* [What needs to be done]
Rewrite the lines below, from the one containing "The height and width of the screenshot is (324, 632)." through the one containing "Looking at the screenshot, I should (70, 559).", inclusive, with "Select" changed to "Choose" and nothing else altered. Leave the pictures out.

====== Data shown

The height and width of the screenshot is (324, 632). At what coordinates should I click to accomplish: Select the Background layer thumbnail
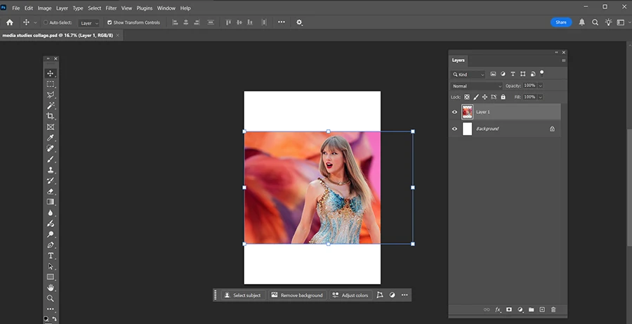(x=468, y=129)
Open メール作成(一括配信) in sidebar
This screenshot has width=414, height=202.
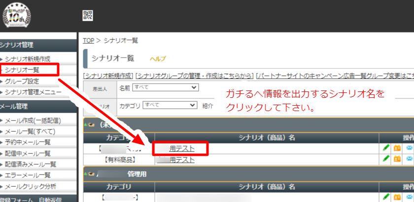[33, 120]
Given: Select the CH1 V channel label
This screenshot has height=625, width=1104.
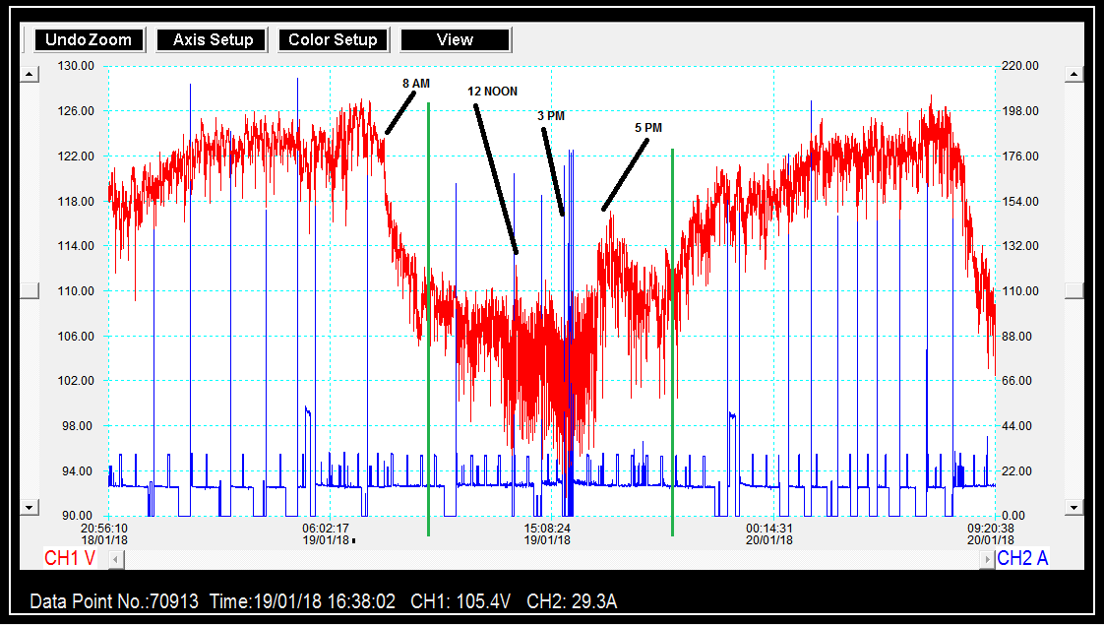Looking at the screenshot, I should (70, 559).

============
====== Data shown

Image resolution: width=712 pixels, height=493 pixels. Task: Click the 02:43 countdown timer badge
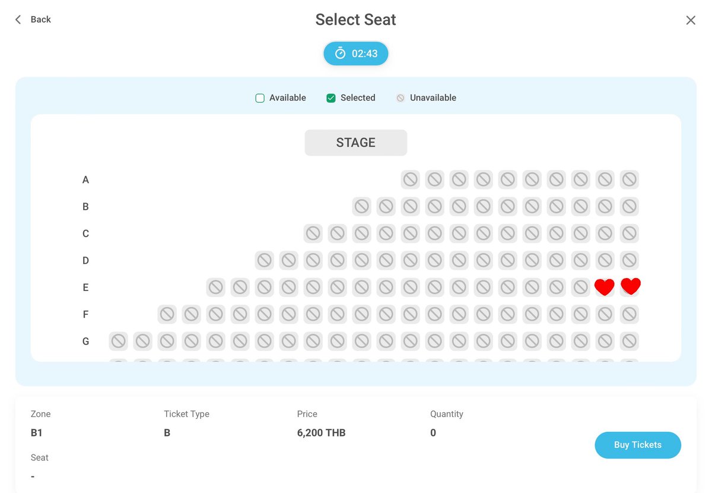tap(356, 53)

============
====== Data shown

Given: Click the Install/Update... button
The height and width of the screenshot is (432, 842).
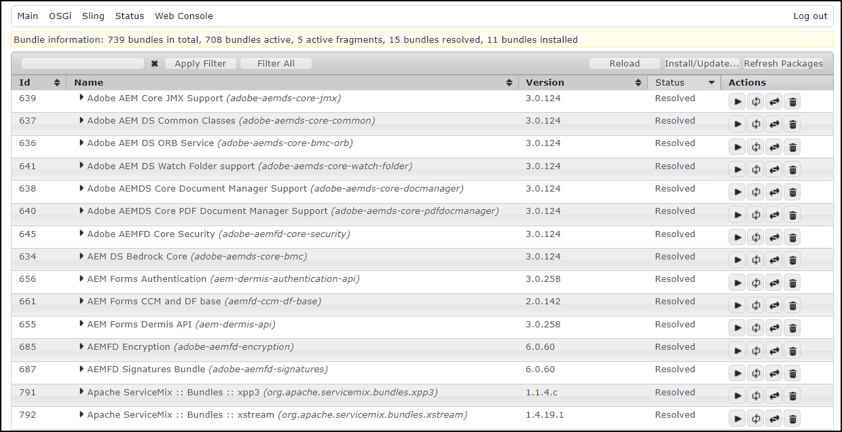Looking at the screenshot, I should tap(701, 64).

============

* [Response below]
The height and width of the screenshot is (324, 632). At what coordinates should I click to accomplish: Choose the Background layer thumbnail
(x=468, y=129)
Open メール作成(一括配信) in sidebar
This screenshot has width=414, height=202.
[33, 120]
Given: Choose the CH1 V channel label
This screenshot has height=625, width=1104.
Looking at the screenshot, I should (70, 559).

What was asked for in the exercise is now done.